--- GIVEN TEXT Enclosed Below ---

My grandmother has always been a very strong-willed person.  When things needed to get done, you could count on her to do it.  She always kept her word and could be depended on when you needed her.  She also was directly open about telling you what she thought about things.  Most times, she would express her opinions with love, but there were several moments that I can easily think of where she told you what she thought without any regard to what the reaction might be.  Don't get me wrong, my grandmother is a wonderful person.  From her I get my strength to keep moving forward, my stubbornness, my need to always be on time, my work ethic and my confidence.  From her I also inherited the family gene to worry.  She would worry endlessly about everything.  I also inherited from her the talent to keep personal struggles to myself.  Sometimes these two traits can be good things, but sometimes, as you can imagine, they are not.

I think that those last two traits are why, as her mind begins to fail, she spends a lot of her time now paranoid that people are talking about her, worrying that they are going to throw her out of her room and suspicious that they are out to get her.  It is very difficult some days to visit her.  You never know what you are going to be walking into.  One day, she is very pleasant and speaks very highly of the staff who help her.  The next time she spends the whole visit begging us to take her home.  The strain and guilt that this puts on my mother does not go unnoticed.  I know she wonders if things would be better for my grandmother if she did take her home again, but the fact is that my grandmother needs someone with her 24 hours a day.  Watching over her medications, her health and her hygiene.  These are not things that my mother is able to provide for her.

I am never sure what to say to my mother after a visit with my grandmother.  As a nurse in geriatrics, I understand the changes that are going on with my grandmother.  I have seen this progression so many times.  That does not mean that it makes it any easier to cope with it.  It makes you feel awful to see someone that you love, who was once so strong and vibrant, now look so sad and frail.  The only comfort I can give my mother is to reassure her that my grandmother is getting good care.  That she is in a good facility where people do really care about her.  Having worked in long-term care facilities before, I know the signs of quality care and they are all present at her facility.  My mother knows this as well and that does bring her some peace of mind.

My family is very blessed to have had my grandmother in our lives for so long.  Many families are not so lucky.  My hope for her is to find some peace in her own mind as she reaches the last stage of her life.  Perhaps the anxiety she feels is actually a result of exactly that - maybe she is afraid to die?  I don't know what the right answer is to this.  What the best course of action should be.  What we should say to her when she asks us to take her home.  I just answer her honestly about why she needs to be there and hope that some day soon she will accept this stage of her life.

--- End of Enclosed GIVEN TEXT ---
--- PROVIDED MATERIAL Enclosed Below ---

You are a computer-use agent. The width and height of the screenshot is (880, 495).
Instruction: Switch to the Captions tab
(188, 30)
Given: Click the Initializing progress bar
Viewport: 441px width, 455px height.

--- End of Enclosed PROVIDED MATERIAL ---
--- PROVIDED MATERIAL Enclosed Below ---

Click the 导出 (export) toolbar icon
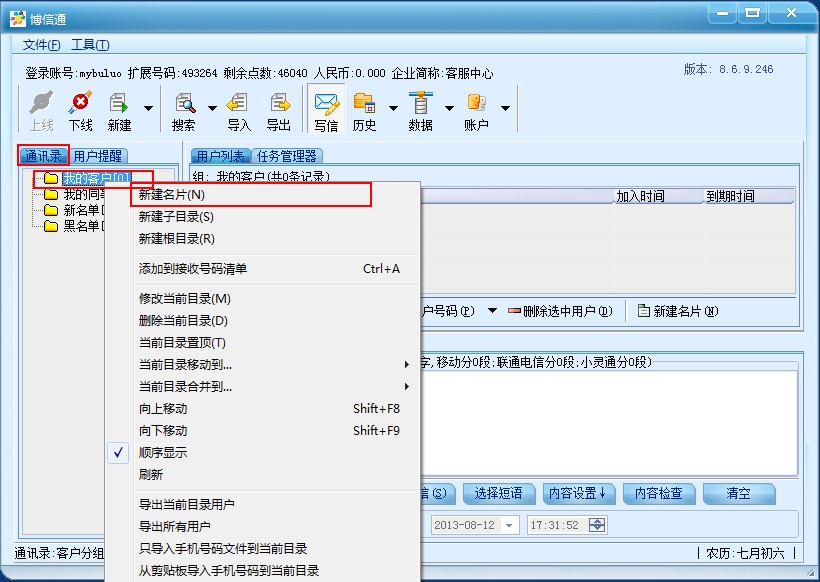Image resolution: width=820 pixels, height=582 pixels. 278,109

--- End of Enclosed PROVIDED MATERIAL ---
--- PROVIDED MATERIAL Enclosed Below ---

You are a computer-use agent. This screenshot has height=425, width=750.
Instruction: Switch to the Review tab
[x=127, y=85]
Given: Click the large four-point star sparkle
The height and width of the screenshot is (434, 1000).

--- End of Enclosed PROVIDED MATERIAL ---

#### WHAT THIS EXERCISE ASKS:
A - Return, word for word, the passage of the essay about the grandmother above that begins at the words "My family is" and stops after the words "this stage of her life.".
B - Decide whether each statement agrees with the essay about the grandmother: (i) the writer works as a nurse in geriatrics; (ii) the writer's mother is able to give the grandmother the care she needs; (iii) the grandmother is pleasant on every visit. Answer yes or no for each and quote the words of the essay that settle it.

#### SOLVED PROBLEMS:
A -
My family is very blessed to have had my grandmother in our lives for so long.  Many families are not so lucky.  My hope for her is to find some peace in her own mind as she reaches the last stage of her life.  Perhaps the anxiety she feels is actually a result of exactly that - maybe she is afraid to die?  I don't know what the right answer is to this.  What the best course of action should be.  What we should say to her when she asks us to take her home.  I just answer her honestly about why she needs to be there and hope that some day soon she will accept this stage of her life.

B -
(i) Yes: "As a nurse in geriatrics, I understand the changes that are going on with my grandmother."
(ii) No: "These are not things that my mother is able to provide for her."
(iii) No: "The next time she spends the whole visit begging us to take her home."